While U.S. retailers are gaining brick-and-mortar ground overseas, international retailers are not coming to the U.S. at even close to the same pace. The American retail market is mature and expensive, and international retailers find it very competitive. The biggest entrants into the U.S. market are restaurant food chains, like Pret a Manger, a company based in the United Kingdom.
The top markets benefiting from international expansion are, not surprisingly, in Asia. Hong Kong, Singapore, Tokyo and Taipei, Taiwan, head CBRE's list. Moscow, London, Dubai, United Arab Emirates, Beijing, Bucharest, Romania, and Doha, Qatar, round out the top 10. As for what's moving, food and beverage retailers lead, with luxury and business following, and then midrange fashion.
American brands are certainly popular overseas, but some more than others. The Gap announced last week that it will close 75 Old Navy and Banana Republic stores overseas, saving the company an estimated $275 million. While this is just a tiny piece of its 3,700 retail stores outside the U.S., it shows that not all brands work everywhere.
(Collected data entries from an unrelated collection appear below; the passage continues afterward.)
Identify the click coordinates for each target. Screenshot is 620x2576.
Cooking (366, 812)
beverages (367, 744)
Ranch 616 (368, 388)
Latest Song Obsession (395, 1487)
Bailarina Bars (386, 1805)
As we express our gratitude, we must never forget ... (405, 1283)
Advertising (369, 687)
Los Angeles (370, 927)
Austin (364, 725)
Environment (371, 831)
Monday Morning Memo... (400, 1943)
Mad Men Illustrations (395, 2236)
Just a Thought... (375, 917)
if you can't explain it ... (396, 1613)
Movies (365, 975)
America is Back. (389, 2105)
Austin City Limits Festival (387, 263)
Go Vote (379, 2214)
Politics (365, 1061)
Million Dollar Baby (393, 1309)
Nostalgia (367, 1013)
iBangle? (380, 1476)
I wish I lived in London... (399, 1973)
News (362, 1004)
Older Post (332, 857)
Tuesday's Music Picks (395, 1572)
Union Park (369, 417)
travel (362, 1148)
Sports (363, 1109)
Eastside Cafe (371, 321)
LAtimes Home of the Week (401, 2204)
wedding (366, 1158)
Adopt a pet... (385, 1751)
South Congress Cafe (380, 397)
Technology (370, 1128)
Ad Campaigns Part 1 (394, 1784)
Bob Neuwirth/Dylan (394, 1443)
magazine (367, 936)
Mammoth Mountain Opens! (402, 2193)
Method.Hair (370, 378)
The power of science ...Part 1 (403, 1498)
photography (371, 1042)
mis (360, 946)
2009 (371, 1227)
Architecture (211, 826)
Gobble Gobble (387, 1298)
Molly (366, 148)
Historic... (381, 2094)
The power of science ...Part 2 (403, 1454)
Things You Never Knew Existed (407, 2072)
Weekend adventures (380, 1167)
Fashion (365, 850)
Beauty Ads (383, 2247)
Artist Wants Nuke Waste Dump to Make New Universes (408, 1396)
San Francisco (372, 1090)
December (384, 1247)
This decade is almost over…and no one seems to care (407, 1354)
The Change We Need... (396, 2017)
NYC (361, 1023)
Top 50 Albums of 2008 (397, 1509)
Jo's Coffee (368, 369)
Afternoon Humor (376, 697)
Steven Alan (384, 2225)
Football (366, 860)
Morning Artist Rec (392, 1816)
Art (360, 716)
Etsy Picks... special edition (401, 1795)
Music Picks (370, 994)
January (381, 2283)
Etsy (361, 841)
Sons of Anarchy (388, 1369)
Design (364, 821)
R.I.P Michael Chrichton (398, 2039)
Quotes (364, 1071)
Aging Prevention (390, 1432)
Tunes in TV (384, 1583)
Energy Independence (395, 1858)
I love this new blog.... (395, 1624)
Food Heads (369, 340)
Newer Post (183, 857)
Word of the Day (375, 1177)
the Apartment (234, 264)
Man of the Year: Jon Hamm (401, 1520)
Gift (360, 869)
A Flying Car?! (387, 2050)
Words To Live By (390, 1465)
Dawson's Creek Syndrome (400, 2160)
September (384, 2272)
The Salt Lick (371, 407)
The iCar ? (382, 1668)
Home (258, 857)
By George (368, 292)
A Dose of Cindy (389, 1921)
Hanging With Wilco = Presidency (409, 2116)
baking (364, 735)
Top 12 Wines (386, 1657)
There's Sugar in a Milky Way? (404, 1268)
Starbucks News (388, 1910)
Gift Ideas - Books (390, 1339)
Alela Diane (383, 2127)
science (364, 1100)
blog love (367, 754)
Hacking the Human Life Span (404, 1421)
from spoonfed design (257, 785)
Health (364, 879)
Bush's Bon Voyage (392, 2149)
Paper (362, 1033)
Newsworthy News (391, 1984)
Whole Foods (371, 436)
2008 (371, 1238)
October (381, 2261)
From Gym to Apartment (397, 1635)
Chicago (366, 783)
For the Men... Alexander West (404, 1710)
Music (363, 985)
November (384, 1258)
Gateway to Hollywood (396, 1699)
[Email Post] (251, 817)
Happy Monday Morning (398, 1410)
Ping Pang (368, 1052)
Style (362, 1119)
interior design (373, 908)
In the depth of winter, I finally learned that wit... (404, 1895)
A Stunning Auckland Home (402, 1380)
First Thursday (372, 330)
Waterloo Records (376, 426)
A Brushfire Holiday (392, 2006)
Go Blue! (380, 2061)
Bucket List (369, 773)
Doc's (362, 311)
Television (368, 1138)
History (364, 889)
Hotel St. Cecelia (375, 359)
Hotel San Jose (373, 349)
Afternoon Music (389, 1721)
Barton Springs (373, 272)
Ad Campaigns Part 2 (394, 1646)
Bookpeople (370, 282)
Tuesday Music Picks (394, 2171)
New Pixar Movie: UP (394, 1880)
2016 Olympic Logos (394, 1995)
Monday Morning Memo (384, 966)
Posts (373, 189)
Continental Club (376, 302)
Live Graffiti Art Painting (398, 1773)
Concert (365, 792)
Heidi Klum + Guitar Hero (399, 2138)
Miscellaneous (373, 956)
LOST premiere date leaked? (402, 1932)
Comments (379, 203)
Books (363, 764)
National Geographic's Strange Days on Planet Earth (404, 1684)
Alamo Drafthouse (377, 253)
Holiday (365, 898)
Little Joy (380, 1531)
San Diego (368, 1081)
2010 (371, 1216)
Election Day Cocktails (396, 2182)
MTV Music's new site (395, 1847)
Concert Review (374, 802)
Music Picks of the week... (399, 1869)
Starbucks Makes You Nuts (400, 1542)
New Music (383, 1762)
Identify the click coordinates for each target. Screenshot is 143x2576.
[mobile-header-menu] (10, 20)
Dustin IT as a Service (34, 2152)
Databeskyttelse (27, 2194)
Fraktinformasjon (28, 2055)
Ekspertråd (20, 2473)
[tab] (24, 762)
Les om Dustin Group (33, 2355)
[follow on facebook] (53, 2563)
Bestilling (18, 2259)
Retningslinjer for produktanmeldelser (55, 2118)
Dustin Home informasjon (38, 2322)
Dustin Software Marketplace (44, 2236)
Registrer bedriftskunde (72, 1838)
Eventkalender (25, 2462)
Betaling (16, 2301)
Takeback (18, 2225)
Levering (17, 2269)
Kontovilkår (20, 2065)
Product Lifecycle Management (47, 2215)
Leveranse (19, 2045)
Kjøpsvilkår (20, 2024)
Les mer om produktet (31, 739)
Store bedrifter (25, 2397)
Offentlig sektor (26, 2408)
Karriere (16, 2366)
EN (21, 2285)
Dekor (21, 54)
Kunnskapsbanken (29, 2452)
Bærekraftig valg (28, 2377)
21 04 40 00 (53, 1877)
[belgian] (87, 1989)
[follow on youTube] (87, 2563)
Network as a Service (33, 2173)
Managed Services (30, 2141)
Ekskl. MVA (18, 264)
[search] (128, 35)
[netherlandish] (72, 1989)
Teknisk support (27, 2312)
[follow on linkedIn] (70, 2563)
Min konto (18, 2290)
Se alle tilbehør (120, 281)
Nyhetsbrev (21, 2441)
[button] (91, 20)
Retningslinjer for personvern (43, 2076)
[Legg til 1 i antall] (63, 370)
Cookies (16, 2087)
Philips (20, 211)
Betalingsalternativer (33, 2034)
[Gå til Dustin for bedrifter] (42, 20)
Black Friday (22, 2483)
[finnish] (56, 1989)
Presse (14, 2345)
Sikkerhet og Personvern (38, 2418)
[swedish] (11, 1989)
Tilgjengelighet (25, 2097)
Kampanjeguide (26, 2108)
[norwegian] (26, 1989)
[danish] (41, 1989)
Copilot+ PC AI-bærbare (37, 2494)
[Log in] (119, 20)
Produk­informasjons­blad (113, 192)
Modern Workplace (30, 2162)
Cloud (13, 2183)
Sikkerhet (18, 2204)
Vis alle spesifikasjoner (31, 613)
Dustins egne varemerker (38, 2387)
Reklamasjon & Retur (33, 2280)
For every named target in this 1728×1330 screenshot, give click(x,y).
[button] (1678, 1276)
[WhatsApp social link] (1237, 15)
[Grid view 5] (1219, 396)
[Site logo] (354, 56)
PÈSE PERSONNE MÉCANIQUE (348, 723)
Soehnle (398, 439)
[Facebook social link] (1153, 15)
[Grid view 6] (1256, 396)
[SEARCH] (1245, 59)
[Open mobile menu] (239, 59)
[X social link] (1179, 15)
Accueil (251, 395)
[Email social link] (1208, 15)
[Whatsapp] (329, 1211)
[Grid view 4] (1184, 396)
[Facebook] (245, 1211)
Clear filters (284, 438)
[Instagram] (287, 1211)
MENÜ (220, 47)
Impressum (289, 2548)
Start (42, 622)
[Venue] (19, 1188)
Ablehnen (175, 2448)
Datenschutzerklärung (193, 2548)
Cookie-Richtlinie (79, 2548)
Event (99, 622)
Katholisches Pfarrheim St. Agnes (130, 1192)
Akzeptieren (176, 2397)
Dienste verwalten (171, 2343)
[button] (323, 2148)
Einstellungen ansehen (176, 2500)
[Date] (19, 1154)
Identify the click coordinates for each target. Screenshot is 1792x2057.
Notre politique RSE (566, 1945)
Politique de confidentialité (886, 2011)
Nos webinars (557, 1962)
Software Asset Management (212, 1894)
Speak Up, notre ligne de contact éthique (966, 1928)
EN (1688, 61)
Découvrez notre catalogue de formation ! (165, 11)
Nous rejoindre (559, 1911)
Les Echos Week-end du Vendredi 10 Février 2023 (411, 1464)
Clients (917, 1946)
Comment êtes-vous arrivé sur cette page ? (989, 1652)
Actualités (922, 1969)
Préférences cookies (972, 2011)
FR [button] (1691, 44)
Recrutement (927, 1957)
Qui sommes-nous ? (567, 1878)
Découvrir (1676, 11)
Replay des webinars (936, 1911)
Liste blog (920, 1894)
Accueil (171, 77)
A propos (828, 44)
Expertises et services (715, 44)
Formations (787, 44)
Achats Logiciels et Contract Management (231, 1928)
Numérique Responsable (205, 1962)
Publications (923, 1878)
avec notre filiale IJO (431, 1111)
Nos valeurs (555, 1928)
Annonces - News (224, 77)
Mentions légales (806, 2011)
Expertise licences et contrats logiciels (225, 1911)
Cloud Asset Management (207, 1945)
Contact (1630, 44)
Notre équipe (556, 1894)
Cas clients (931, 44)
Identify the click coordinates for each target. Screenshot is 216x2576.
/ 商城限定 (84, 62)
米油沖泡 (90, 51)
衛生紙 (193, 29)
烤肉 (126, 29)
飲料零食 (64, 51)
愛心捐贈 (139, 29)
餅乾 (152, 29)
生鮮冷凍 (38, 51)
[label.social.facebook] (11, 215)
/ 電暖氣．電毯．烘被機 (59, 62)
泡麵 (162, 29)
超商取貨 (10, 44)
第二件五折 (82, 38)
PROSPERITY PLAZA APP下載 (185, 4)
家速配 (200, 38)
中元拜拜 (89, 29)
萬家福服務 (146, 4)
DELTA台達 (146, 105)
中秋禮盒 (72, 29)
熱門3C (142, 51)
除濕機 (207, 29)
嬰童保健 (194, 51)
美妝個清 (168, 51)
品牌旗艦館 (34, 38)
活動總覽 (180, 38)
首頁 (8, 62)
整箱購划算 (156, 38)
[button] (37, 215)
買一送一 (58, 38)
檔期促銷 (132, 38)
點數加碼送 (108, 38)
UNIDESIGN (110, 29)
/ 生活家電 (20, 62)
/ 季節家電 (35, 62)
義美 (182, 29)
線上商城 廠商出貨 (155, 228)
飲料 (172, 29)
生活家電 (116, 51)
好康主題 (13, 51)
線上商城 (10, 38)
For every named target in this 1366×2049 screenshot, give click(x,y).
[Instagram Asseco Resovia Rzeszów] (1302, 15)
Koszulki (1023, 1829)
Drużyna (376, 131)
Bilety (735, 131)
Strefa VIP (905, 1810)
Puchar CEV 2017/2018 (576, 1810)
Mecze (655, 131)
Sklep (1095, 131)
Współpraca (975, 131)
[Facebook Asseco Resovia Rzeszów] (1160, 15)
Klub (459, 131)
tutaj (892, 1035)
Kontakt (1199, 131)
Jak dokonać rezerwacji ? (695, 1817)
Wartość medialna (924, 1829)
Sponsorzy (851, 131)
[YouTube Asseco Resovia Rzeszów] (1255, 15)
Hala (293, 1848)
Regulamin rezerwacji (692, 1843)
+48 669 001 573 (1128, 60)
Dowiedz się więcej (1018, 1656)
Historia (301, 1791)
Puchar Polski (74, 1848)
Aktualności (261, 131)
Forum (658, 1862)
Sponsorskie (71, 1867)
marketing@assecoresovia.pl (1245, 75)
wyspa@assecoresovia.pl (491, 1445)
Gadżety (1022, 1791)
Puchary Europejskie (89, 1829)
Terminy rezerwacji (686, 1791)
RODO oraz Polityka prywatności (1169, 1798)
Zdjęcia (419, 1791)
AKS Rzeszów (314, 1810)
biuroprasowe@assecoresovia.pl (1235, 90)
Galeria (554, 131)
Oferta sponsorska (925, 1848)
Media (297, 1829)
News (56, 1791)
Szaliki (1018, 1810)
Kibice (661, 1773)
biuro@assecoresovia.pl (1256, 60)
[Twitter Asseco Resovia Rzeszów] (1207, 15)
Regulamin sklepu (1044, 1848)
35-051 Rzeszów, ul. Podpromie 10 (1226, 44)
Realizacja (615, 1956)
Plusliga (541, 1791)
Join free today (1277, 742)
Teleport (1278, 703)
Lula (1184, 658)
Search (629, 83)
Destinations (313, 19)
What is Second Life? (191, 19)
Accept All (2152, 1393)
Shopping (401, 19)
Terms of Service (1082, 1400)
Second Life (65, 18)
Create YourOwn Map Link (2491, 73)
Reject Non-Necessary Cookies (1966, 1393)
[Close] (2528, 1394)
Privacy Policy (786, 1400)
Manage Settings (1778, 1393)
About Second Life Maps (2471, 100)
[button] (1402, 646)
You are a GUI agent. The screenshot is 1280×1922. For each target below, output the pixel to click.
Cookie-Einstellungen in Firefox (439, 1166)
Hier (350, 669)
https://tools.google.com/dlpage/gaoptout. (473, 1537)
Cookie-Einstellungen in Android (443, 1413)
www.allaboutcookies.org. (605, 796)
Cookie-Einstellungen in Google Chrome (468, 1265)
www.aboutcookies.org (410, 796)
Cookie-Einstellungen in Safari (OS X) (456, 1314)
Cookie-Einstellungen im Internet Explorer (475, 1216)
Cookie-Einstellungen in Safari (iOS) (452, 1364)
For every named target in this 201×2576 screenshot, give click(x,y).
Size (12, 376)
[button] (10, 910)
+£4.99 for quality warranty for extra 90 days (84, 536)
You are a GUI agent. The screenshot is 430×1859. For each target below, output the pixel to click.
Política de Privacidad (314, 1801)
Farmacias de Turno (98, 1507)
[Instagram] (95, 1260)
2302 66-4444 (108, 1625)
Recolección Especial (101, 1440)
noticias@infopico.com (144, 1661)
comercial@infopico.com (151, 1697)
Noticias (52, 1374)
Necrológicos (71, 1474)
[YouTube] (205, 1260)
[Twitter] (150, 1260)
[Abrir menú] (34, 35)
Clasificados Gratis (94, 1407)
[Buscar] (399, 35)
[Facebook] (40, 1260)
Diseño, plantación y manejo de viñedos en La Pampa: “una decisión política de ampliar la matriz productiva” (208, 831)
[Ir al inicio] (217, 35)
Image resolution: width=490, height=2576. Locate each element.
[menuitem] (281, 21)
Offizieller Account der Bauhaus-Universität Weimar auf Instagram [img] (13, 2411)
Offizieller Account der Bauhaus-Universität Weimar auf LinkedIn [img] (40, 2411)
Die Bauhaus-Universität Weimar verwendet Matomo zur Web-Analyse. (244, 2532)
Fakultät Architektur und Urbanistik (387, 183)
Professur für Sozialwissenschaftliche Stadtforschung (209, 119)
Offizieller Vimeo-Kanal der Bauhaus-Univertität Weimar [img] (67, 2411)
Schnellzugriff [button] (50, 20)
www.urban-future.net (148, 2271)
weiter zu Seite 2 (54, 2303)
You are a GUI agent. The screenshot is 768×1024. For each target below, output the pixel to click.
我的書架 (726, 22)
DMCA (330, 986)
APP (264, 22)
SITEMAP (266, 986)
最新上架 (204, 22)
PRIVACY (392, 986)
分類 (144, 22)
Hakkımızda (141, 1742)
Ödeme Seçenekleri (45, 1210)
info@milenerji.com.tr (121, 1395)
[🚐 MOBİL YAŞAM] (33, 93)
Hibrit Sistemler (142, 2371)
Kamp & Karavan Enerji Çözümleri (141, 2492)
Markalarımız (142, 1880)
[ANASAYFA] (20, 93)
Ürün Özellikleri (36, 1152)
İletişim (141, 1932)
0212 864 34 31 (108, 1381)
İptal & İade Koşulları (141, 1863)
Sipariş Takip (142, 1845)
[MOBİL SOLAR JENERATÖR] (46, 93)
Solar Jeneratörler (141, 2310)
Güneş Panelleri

In a new twist, U.S. retailers are starting to move home stores overseas. This is a challenging sector, since the stores are generally large, and tastes in products for the home vary dramatically depending on the culture. CBRE cites successes from U.S. brands like Zara Home and Crate and Barrel in international markets.
One surprising driver of international growth in retail real estate is the internet itself. While online shopping has certainly cut into in-store traffic, it has also expanded international awareness of U.S. brands.
"What retailers are seeing is that customers in those global markets are saying, 'You have an internet brand, you should be opening stores here.' The internet is an activator for global expansion," added Buono.